The script, co-written by Schrader and Jan Schomberg, addresses these questions naturally and with a pleasantly humorous pace, through conversations between university professor and language researcher Alma (Maren Eggert) and humanoid robot Tom (Dan Stevens). with whom you agree. live with for three months. Alma has no interest in love or companionship, but is forced into the study when the university dean Roger (Falilou Seck) promises her additional research funding if she reports on her experiences with Tom.

A hauntingly smiling rep delivers the AI ​​Tom, also with a haunting smile, in I'm Your Man

Photo: Bleecker Street

The question is whether humanoids should be granted human rights, such as the ability to work, marry, or travel. Alma and the other nine study participants agree to investigate whether AIs like Tom are “human enough” to gain basic dignities and freedoms. Tom comes across as the perfect man for her, fitting all her specifications, desires, and demands. Normally, Alma spends her time as an observer, people-watching while drinking alone at the neighborhood bar, observing students at the university, or people-watching on the streets below her upper-level balcony. Eggert’s minimal changes in facial expression capture her variety of reactions to her own voyeurism, and those subtleties reflect a woman who is so used to solitude that she mistakes it for virtue.

In theory, Tom is a perfect fit for what Alma wants. He is so handsome that one of the graduate students who works with Alma practically faints when he walks into his lab. He’s polite, keeps the doors open, tips the service staff, and serves coffee to one of Alma’s ex-boyfriends who shows up unexpectedly at her apartment. But Alma is distant, closed, and even tough in her constant comments about Tom’s artificiality. During their first meeting (a clever scene that plays out like a bad date before revealing Tom’s status), Alma seems disgusted when an operating system bug causes Tom to repeat himself over and over again. At home, she scoffs at his algorithm, and when he’s confused by her disinterest in him, she says, “He’s human.” Are they going to sleep in the same bed, as the show intended? Absolutely not.

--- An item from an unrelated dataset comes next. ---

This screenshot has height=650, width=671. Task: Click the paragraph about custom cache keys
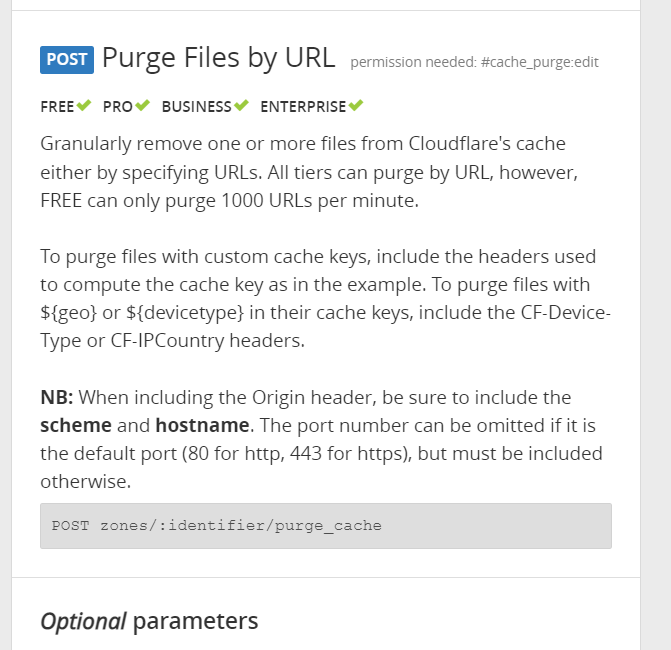[x=325, y=299]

Eggert and Stevens have a contrasting pleasant energy, with their unimpressed expressions, deadpan spikes, and aloof body language that sparkles against their pleasantly soft smile and more fluid physicality. Their interactions often involve Alma aggressively demanding responses, while Tom is gently accommodating. (“So what’s the matter with your dick?”) That tug of war becomes so established that it’s a refreshing change of pace as Tom begins to question what Alma really wants.

Maren Eggert and Dan Stevens lie on the grass together in I'm Your Man

Photo: Bleecker Street

And while Stevens remembers Michael Fassbender’s David with his precise and efficient movements, Tom is cunningly humorous and meaningfully self-aware, rather than oozing threat. Stevens’ proud expression of “I brush my teeth and clean my body” when Alma asks about her body bath requirements is the oddly charming kind of moment where I’m your man excels.

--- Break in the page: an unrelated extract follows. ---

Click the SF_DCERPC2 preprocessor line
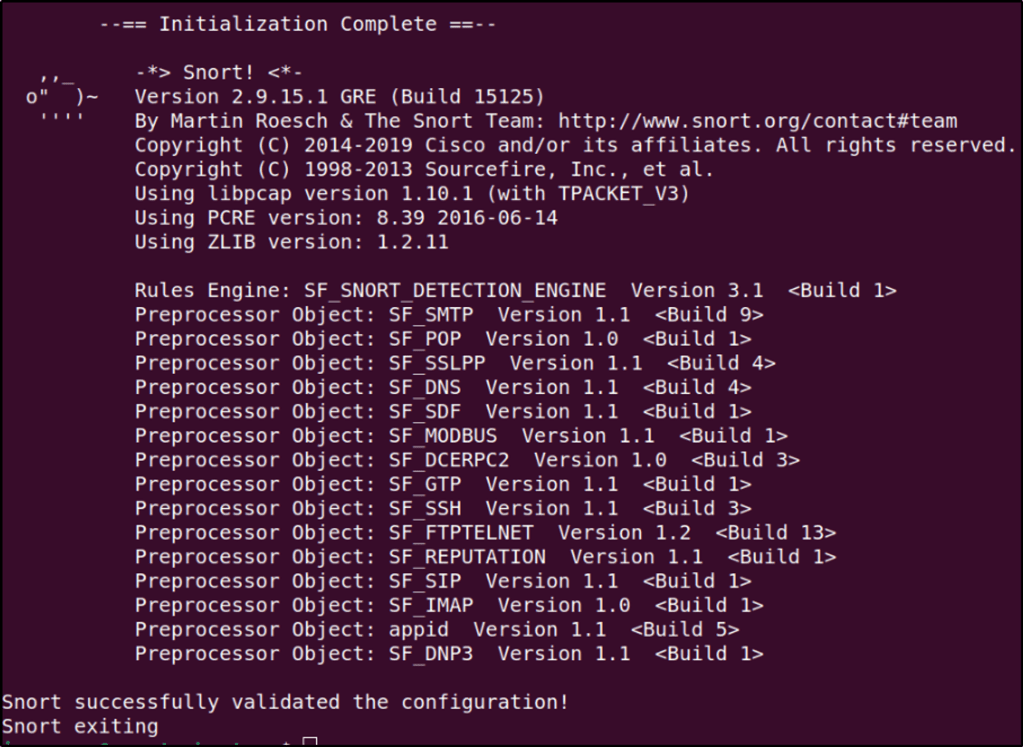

But the movie isn’t all foe-to-lover shenanigans and romance, and its other whiny subplots add welcome weight. Alma’s research on how early written language used poetry and metaphor to divide administrative texts reflects the film’s larger philosophical considerations on the need for joy and spontaneity in everyday life. Her interactions with her aging father and the ex-boyfriend who quickly moved on after their breakup also add context that supports the film’s central thesis, about how the roles we play in other people’s lives challenge us to look beyond ourselves. themselves.

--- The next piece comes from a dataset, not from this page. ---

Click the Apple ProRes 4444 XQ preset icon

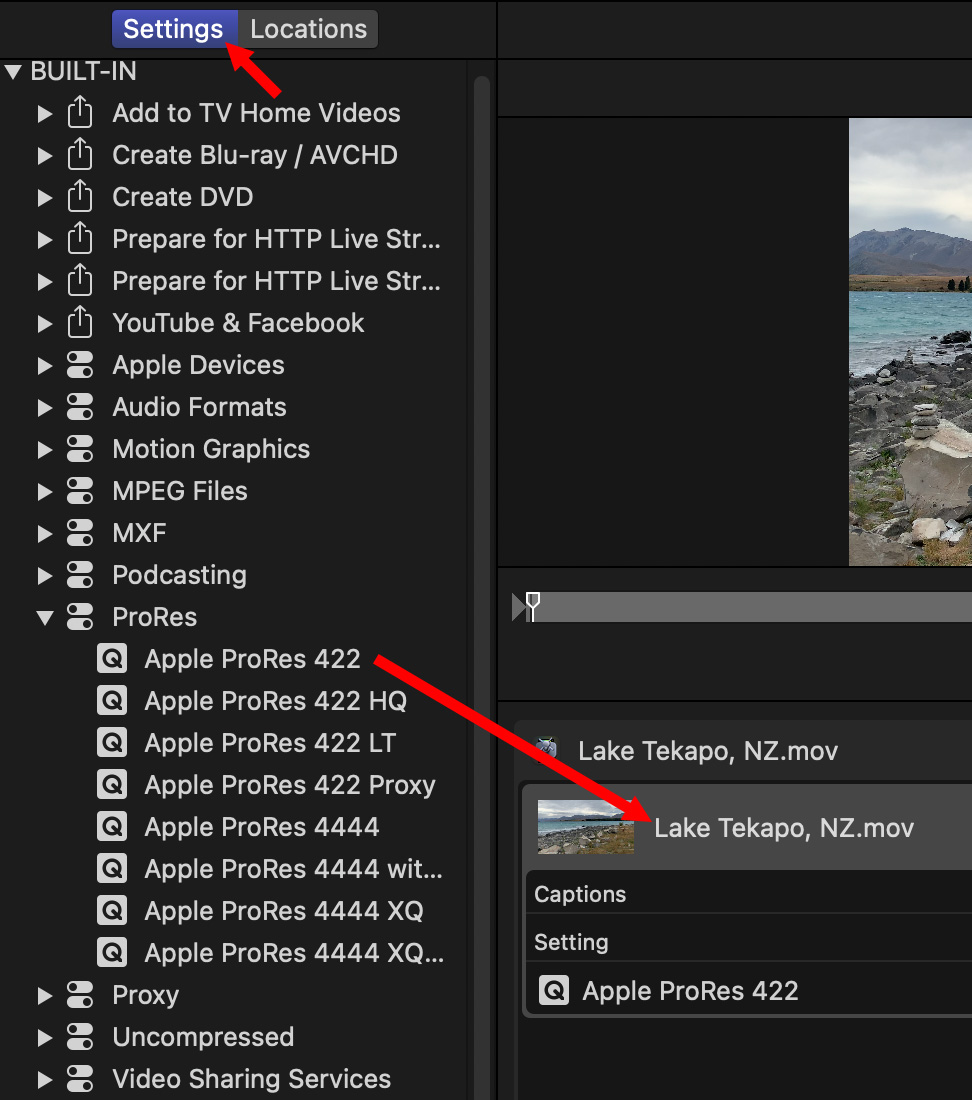tap(111, 911)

I’m your man uses Alma to argue that even if we think we are alone, our interconnectedness is part of the social contract of living in a society and a shared responsibility to do everything possible to improve it. “It’s a machine. He can’t feel anything, ”Alma insists about Tom, and I’m your man thankfully she doesn’t go the expected route of saying she’s the truly unaffected one. Instead of, I’m your man It offers a perspective on humanity that is equally whimsical and brooding, and its intimacy is a welcome change of pace in science fiction, a genre that too often confuses violence and colonialism as the sole engines of drama.

I’m your man It opens in limited theaters on September 24, 2021 and opens on digital rental services on October 12.